Chapter Six
It took Ryan a single heart-stopping moment to
realize that their attackers were muties, some kind of rad-sick
devil's crossbreed of scabbies and swampies.
They had to have spotted the outlanders coming along the path,
between the densely packed trees, giving themselves enough time to
prepare their assault.
The muties used a similar trick to that practiced by the Chiricahua
Apaches of the deserts. Where the Apaches would dig a shallow hole
in the dry dust and conceal themselves beneath it, the swampies
would scoop out a grave for themselves in the soft, clinging mud,
and wait there, naked and hidden until their unsuspecting prey came
within reach of the ambush.
At first glance, they were all male, scrawny bodies streaked with
mud, dappling their putrefying skin like animals that have been at
the wallow.
The nearest swampie stabbed at Ryan with the short-hafted spear,
giving him no time to use the blaster.

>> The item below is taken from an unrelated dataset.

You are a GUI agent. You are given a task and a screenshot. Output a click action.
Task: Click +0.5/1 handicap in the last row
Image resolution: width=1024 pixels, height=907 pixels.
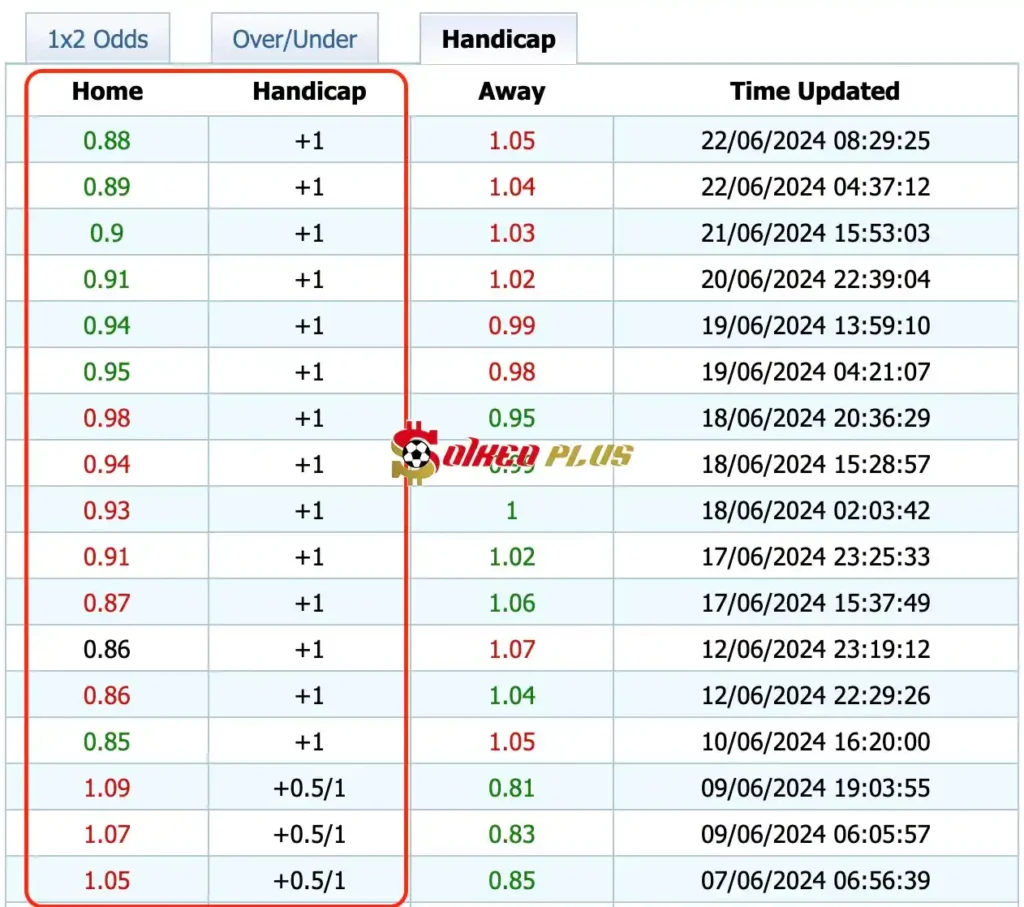tap(309, 881)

All of the seven friends had
bolstered their guns while they stopped to examine the samurai
arrow.
It had been careless, and in Deathlands, carelessness
cost.
Ryan parried the thrust with the edge of his right hand, moving to
one side, finding that the ground beneath his combat boots was
slippery and dangerous, giving a natural advantage to the
screeching swampie in front of him.
The jostling throng of yelping, screaming muties outnumbered Ryan
and his friends by at least two to one.
A taller swampie, armed with a pair of predark cook's knives, had
joined his comrade with the spear. He grinned at Ryan from a
toothless and lipless mouth, his face pitted with running yellow
sores, which brought the idea of scabbies to mind.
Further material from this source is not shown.